The Carbon Footprint of Ride-Hailing: GHG Inventory Methodology

Our goal is to provide a path for creating locally specific analysis to inform policy and planning. Specifically, we aim to produce tools for communities to generate initial answers for themselves.

Research team

Joshua Skov

Joshua Skov an Instructor of Management at the University of Oregon Lundquist College of Business. He has been a consultant to business and government organizations on sustainability strategy for over 15 years. Skov has served over 50 clients in the U.S. and abroad, and served on advisory bodies for World Resources Institute, Oregon Department of Environmental Quality, ICLEI, and the National Academies. He is a co-founder and former principal of Good Company, a leading regional sustainability consultancy.

Aaron Toneys

Aaron Toneys is a Senior Associate at Good Company, an environmental consulting firm dedicated to making sustainability work. He is the principal developer of Good Company’s GHG inventory calculators and other environmental assessment tools. Mr. Toneys has worked on over 150 greenhouse gas inventories that include renewable energy facilities, alternative fuels technologies, construction projects, municipal government operations and entire communities.

Anne Brown

Anne Brown is an Assistant Professor in the School of Planning, Public Policy, and Management at the University of Oregon. Her research examines the intersection of equity, shared and innovative mobility, travel behavior, and transportation finance. Recent work analyzes how and when people change their travel behavior, the false equivalency between being car-less and car-free, and how parking reform can increase the supply of affordable housing.

Project description

Ride-hailing services such as Lyft and Uber have emerged quickly as a transportation option in many cities in the U.S. and globally, now providing about 6.5 million trips daily worldwide.

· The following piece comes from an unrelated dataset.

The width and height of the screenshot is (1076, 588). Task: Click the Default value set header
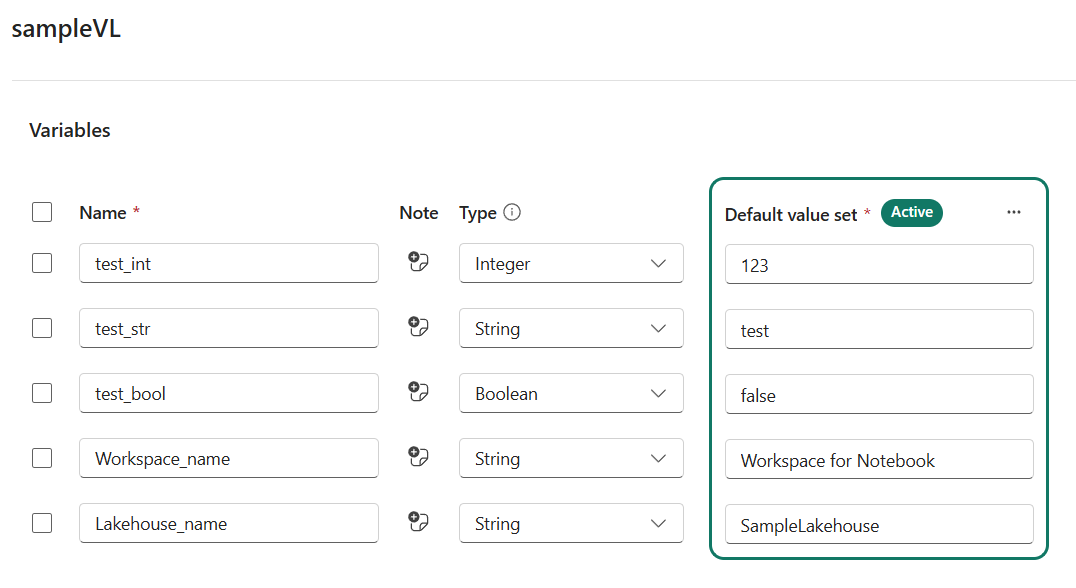tap(790, 214)
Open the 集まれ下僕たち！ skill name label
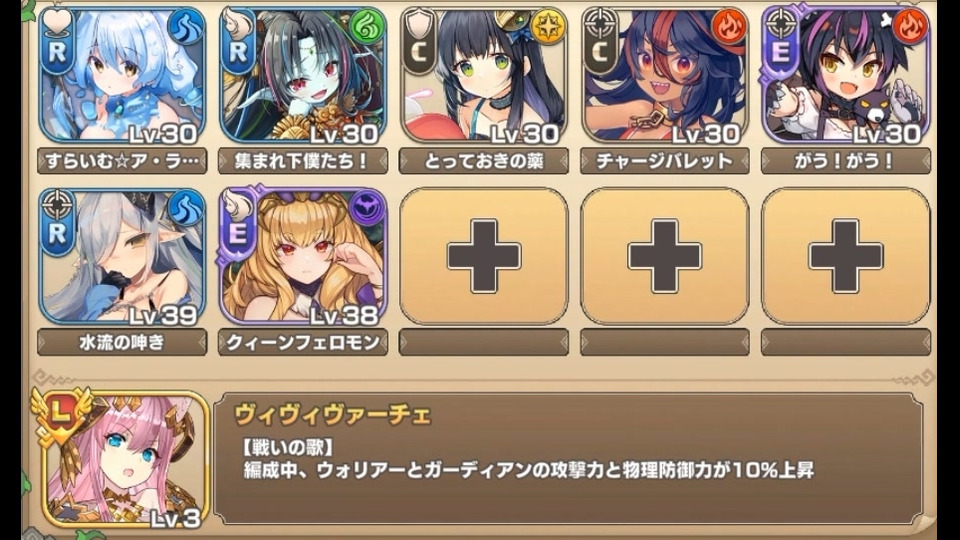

Simultaneously, many cities and metropolitan regions have transportation policy aimed at reducing greenhouse gas emissions. Our goal is to provide a path for creating locally specific analysis to inform policy and planning. Specifically, we aim to produce tools for communities to generate initial answers for themselves. In particular, we hope to inform local policy discussions in which climate goals are important for transportation planning.

For more details and project results, see the full paper.

Research questions

What is the carbon footprint of Lyft and Uber?

How can communities quantify the impact of ride-hailing as part of local climate action?

More broadly, what is the connection between climate action and the sharing economy?


We aim to produce a simple quantitative template for communities to use in turning transportation and ride-hailing data into greenhouse gas emissions estimates, in the context of their greenhouse gas inventories. These calculations will, ideally, estimate both direct effects (i.e., emissions from transportation by ride-hailing use) as well as secondary or indirect effects (i.e., increases or decreases in total trips, as well as changes in modal split as a result of the presence of ride-hailing as an option). The research will consist of developing and refining the approach, and populating it with observed or estimated coefficients.

Broader impacts

Sharing-economy business models are increasingly permeating consumption in a variety of spheres, from transportation (Lyft, Uber) and lodging (airbnb) to outdoor equipment (Spinlister), private parking spaces (Parkatmyhouse), and just about anything (Streetbank). Unfortunately, despite the substantial reshaping of consumption in many cases, the attention around these models rarely pays more than qualitative lip service to the net environmental impact associated with them. We hope to build a specific and easily-propagated methodology that can serve as an example of quantitative rigor for one important situation, while simultaneously emphasizing the areas of data uncertainty and policy opportunity in the sharing economy broadly.